» **Excerpts from a dataset**
◇ ◇ ◇

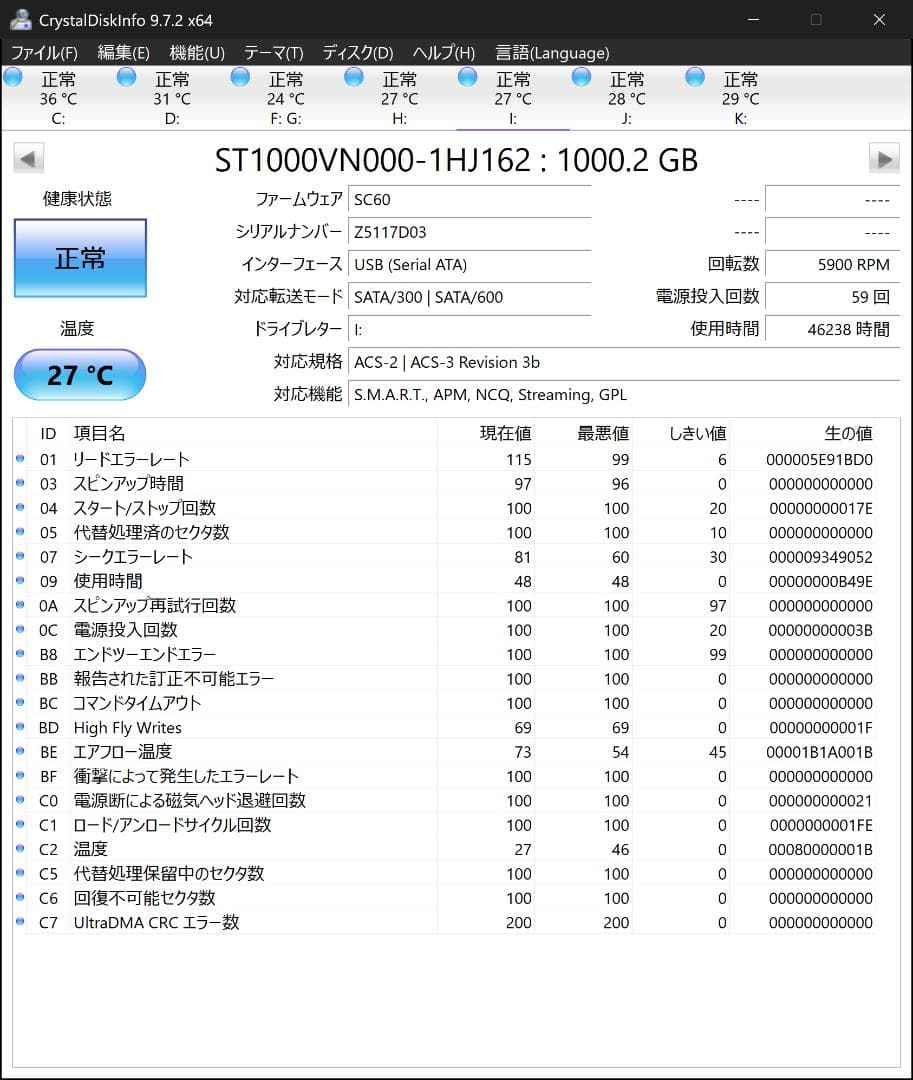This screenshot has width=913, height=1080.
Task: Click the C: drive health status circle
Action: 13,76
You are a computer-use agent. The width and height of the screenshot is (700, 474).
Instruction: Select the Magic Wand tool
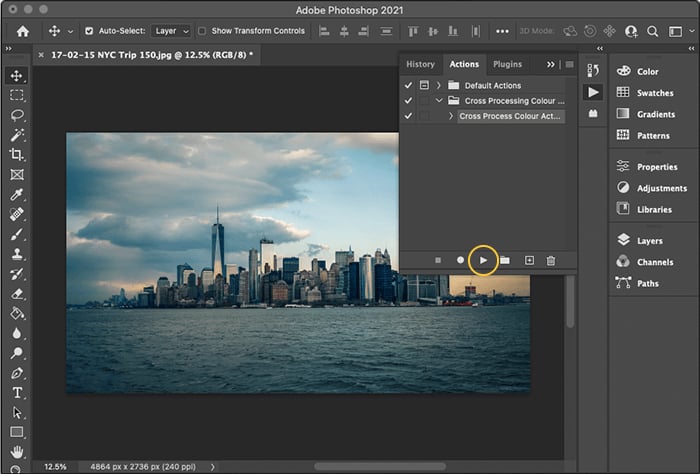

◇ ◇ ◇

» **WORK INSTRUCTION**
The answer must be an exact copy of the lines from the one containing "You are a computer-use" through the last line of the records, and nothing else. Pictures do not belong in it.

» **TASK ANSWER**
You are a computer-use agent. The width and height of the screenshot is (700, 474).
Instruction: Select the Magic Wand tool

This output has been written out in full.